WHAT YOU NEED TO DO: Although the records contain pictures, print none of them; print exactly the lines from the one with "Where should I" through the last line.
********************
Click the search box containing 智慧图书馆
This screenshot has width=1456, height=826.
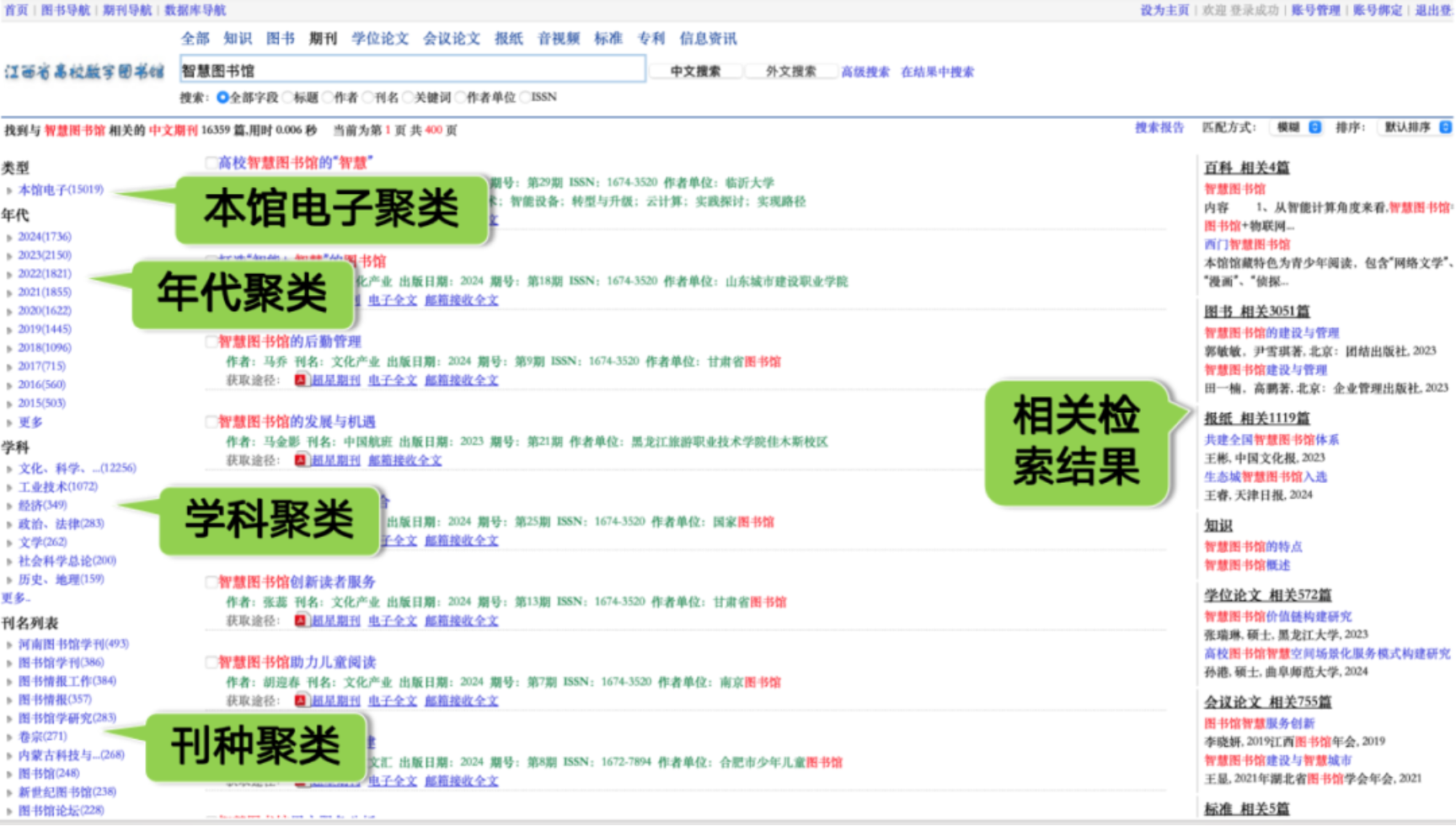pyautogui.click(x=412, y=71)
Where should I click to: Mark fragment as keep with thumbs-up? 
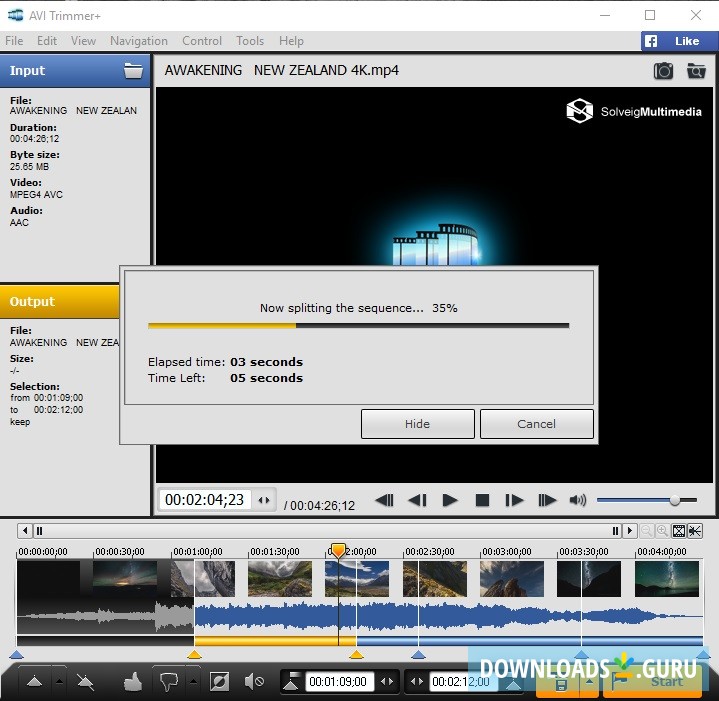click(132, 682)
********************
PROBLEM SOLUTION:
Where should I click to: Mark fragment as keep with thumbs-up? 
click(132, 682)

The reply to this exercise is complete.